Facebook telah menjadi media alternatif bagi masyakarat untuk mendapatkan informasi. Jika informasi di media massa harus melalui proses penyaringan yang sangat banyak, di situs pertemanan informasi mengalir tanpa perantara. Hal tersebut tentu sangat penting bagi ketersediaan informasi.

Selain itu, situs pertemanan juga menyediakan peluang yang sangat besar untuk seseorang menyebarkan informasi kepada jaringannya. Setiap pemilik akun di situs pertemanan berpotensi menjadi sumber informasi, termasuk juga informasi tentang isu-isu politik.

Namun, yang paling penting adalah, situs pertemanan membuat tingkat partisipasi politik di Indonesia meningkat. Pada Pemilu lalu, syukur dan Tiwi sama-sama tak menggunakan hak plih mereka karena tak tahu siapa yang mau mereka pilih. Meski tak berpartisiaspi dalam pemilu, keduanya berpartisipasi dalam sebuah isu nasional: yakni lawan korupsi dan tak setuju dengan UU ITE.

Dapat kita lihat bahwa ternyata facebook dapat menghubungkan orang-orang dari beraneka ragam latar belakang di seluruh Indonesia. Sebagian besar di antaranya bahkan adalah warga Negara yang “terputus” dengan sistem politik dan tak berpartisiaspi secara aktif dalam pemilu.

Tentunya kebebasan berpendapat dan berbicara ini tidak lepas dari makin majunya IT dan telekomunikasi. Selain itu, faktor yang juga tak kalah penting adalah tarif telekomunikasi yang semakin murah. Syukur, yang seringnya menggunakan pulsa internet harian di blackberrynya dan bisa mengakses informasi dengan murah, dimana saja dan kapan saja.

“Paling ngaruh sih kalau ada tugas di kelas. Daripada bawa laptop, mending browsing di hp aja,” aku Tiwi.

Saat ini, para penyedia layanan telekominikasi, berlomba-lomaba membuat tarif yang murah untuk mengakses internet. Lalu, mereka juga bekerjasama dengan produsen hp membuat perangkat yang murah, lengkap dengan aplikasi facebook, yahoo messenger, twitter, dan opera mini.

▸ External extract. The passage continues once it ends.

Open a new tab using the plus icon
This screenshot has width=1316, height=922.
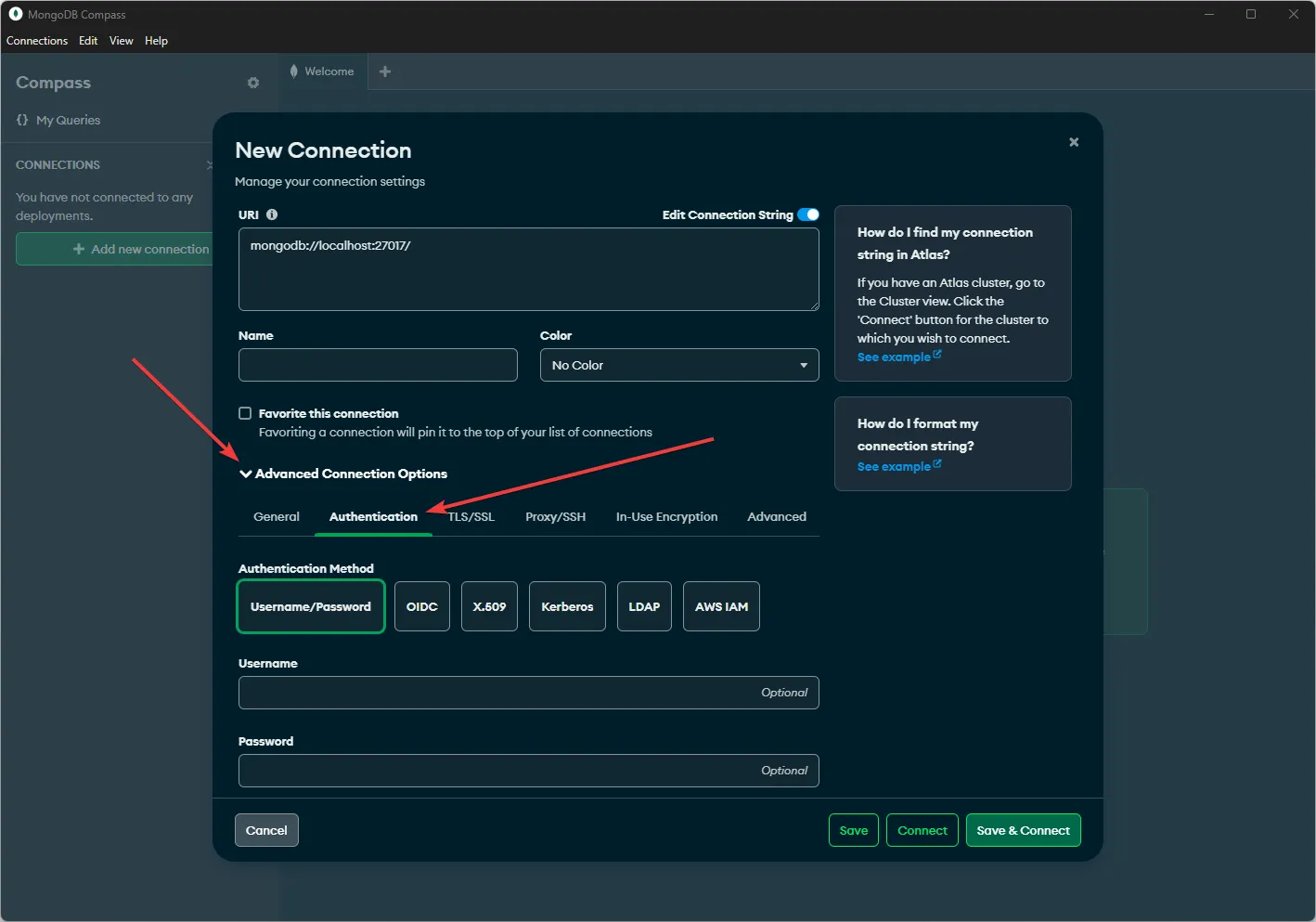[385, 71]
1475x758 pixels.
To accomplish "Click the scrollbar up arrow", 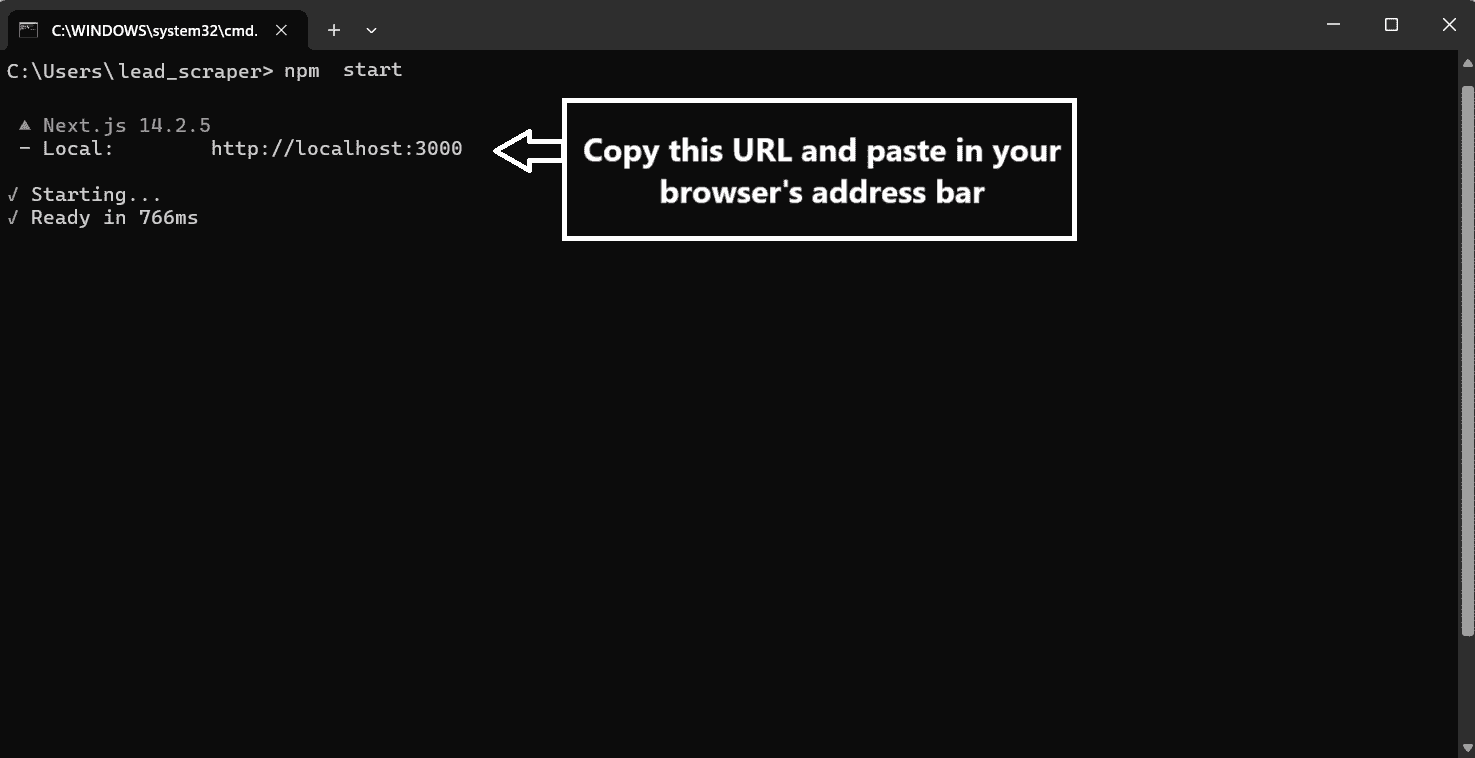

Murahnya tarif otomatis berpengaruh pada semakin banyaknya komunikasi data yang terjadi, tak lagi komunikasi semisal telepon ataupun sms. Yang paling penting, murahnya tarif juga berpengaruh pada tingkat partisipasi politik dan dan demokrasi. Partisipasi politik tak lagi sekedar mencoblos tapi juga membuat dan mengikuti gerakan sosial yang ada di situs pertemanan.